──────── Excerpted records ────────

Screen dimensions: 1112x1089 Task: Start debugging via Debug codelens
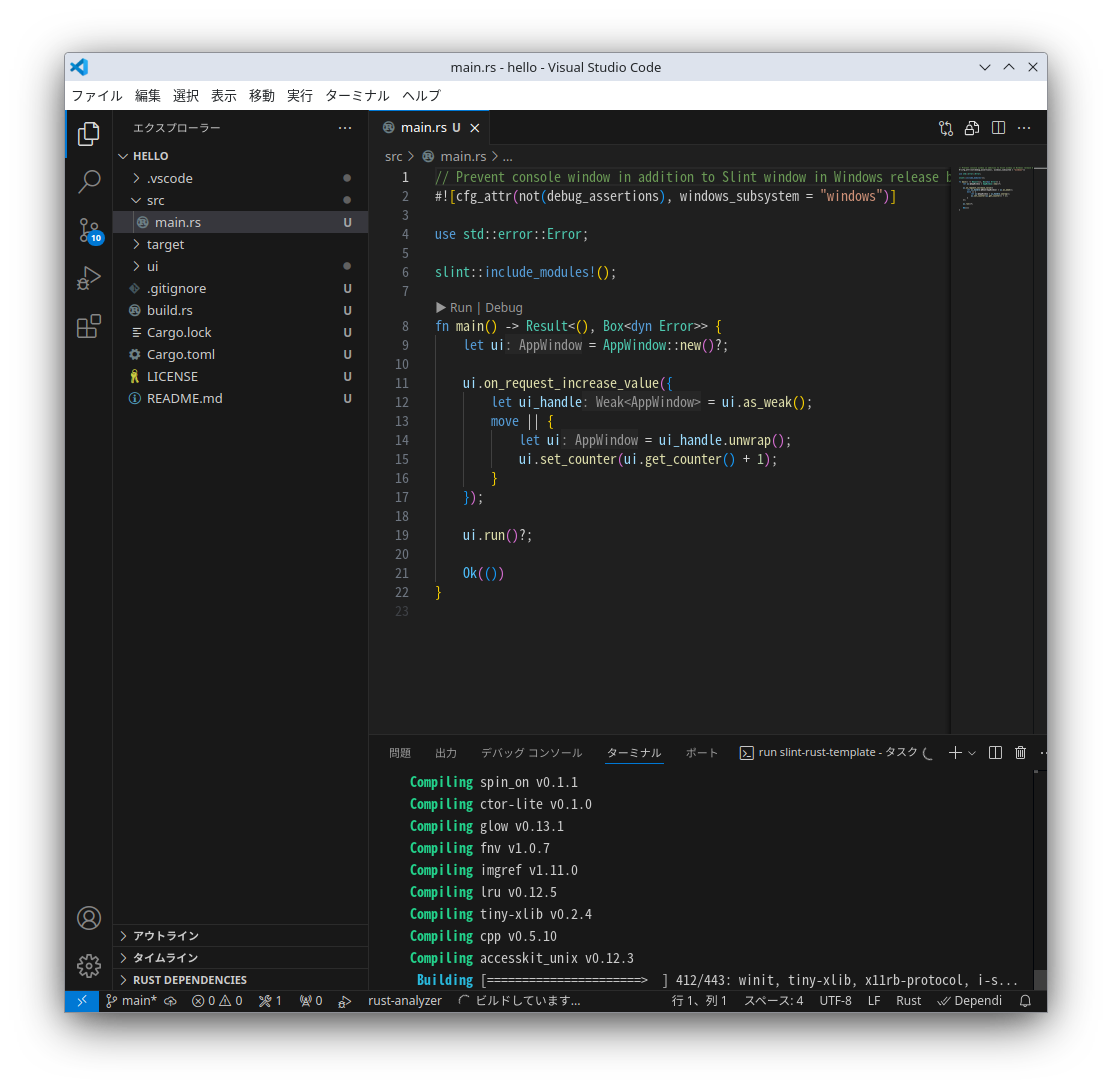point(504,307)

────────
──────── Excerpted records ────────

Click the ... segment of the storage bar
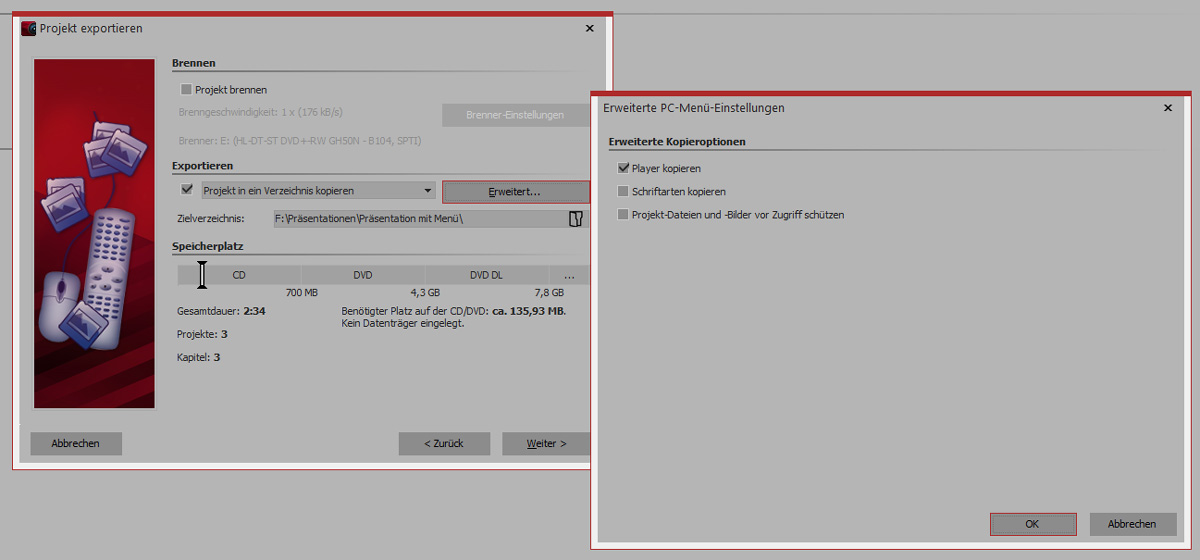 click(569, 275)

────────
──────── Excerpted records ────────

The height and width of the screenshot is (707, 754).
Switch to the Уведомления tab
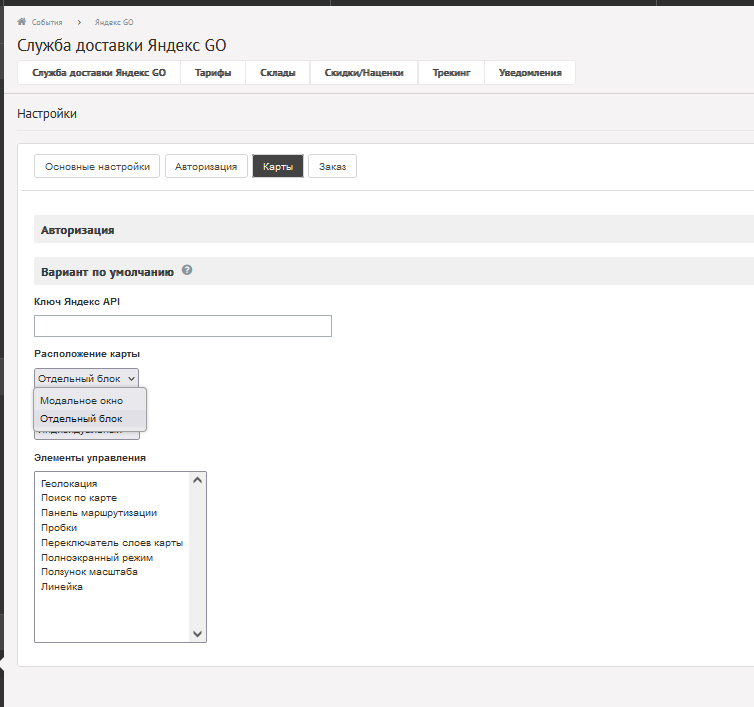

────────

#### Exercise instructions
Please write out, exactly as they appear above, only the lines in the stretch from the line with "The height and" through the line with "Switch to the Уведомления tab".

#### Output of the exercise
The height and width of the screenshot is (707, 754).
Switch to the Уведомления tab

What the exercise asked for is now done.